Anyway, so my mental issues are as follows:
1. Social Anxiety--I don't want to minimize this, nor do I want to make it seem worse than it is. The truth is, I'm able to function and appear normal to the outside world. I'm able to hold a job, and somehow manage to get through life. But, every day I am filled with anxiety with having to interact with other people. I have varying degrees of fear, anxiety and nervousness on a daily basis because you can't get through a workday without having to interact with people. I've been at my job for 15 years and have found some degree of comfort because of the familiarity of the surroundings and seeing the same people every day. But, it takes me such a long time to ever feel comfortable with other people. I went probably 3 years at this job without talking to anyone unless I had too. I avoid the phone at all costs, and try very hard to do work related interaction via email only. 95% of my weekends are spent not leaving my apartment because I don't really have any friends. Sure, I have acquaintances, and I seem to be able to interact really well with people online. But, I'm still extraordinarily lonely, but can never bring myself to actually meet new people or attend social functions because I'm too damn scared. I'm constantly embarrassed of myself for no reason whatsoever, and I expect people are judging me and thinking I'm ugly, or thinking I'm a freak show because of my social awkwardness.
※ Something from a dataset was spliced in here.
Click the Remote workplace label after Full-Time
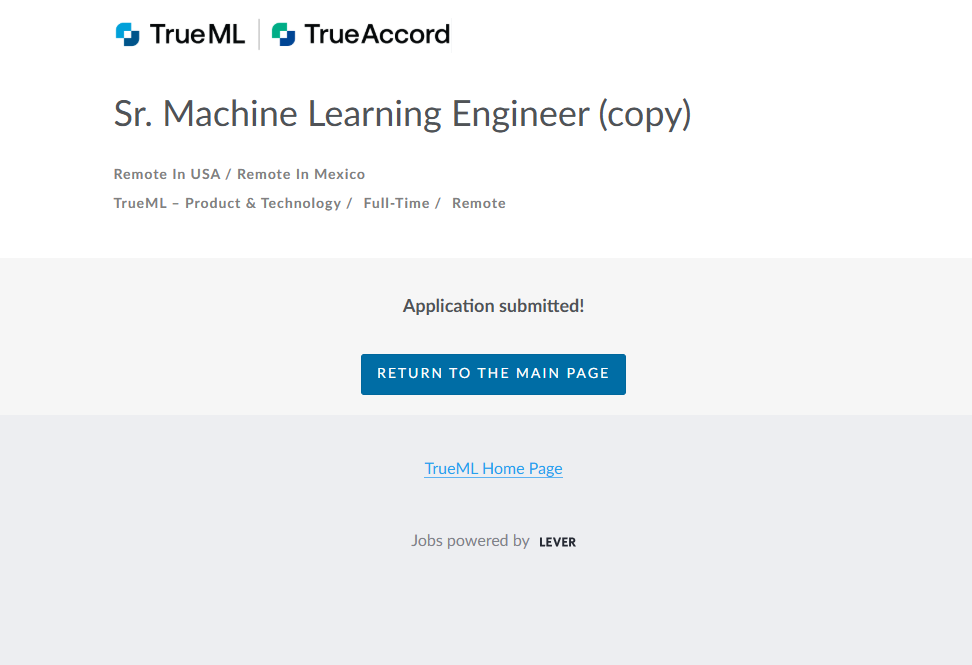Image resolution: width=972 pixels, height=665 pixels. (x=479, y=203)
I can survive and I can live, but it's not really that much of a life because I have no close, local friends that I hang out with regularly. I certainly don't have any romantic relationships, and while on my happier days I still find myself hoping that one day I will, I honestly don't think I ever will. Every day is a struggle because every day I am filled with anxiety from social interaction.
2. Depression--I'm pretty much sad all the time. I will have occasional happy experiences or days. But, generally, I live in a state of funk. I suspect a lot of it has to do with the aforementioned social anxiety and loneliness. But, throw in a smidgin of general dissatisfaction with life and a family history of depression, and I would probably be someone who was bound to get depressive episodes without the social anxiety anyway. But, I really do believe that the social anxiety is probably the biggest motivator of the depression.
3. Low self esteem and feeling ugly.
I'm sure there's more, but I'm glad to have found this podcast and the community. I'm gay, but I don't seem to have any problems with that. On the positive (?) side, I'm a full fledged sci fi geek, gamer, and aspiring writer. So, I still have plenty of things I enjoy doing in life. But, my life is clearly not fulfilling to me. I long for something better, but my fears and anxiety keep me from every achieving anything meaningful. I've been on medication and therapy in the past, with mixed results. I don't think I got much better or worse. Though, sometimes I found it nice to at least have someone to talk to once a week. I'm seriously considering trying to get back into it this year. I think I'd like to try something more proactive though, as my talk therapy seemed like just a bunch of me complaining, and never doing. I'd be interested in Cognitive Behavioral Therapy that is actually geared towards trying to actively change my life, maybe even group therapy. But, I'd be afraid I'd only be going to group therapy to find friends that are like me instead of actually trying to make things better.
I guess that's it for now. Thanks for reading.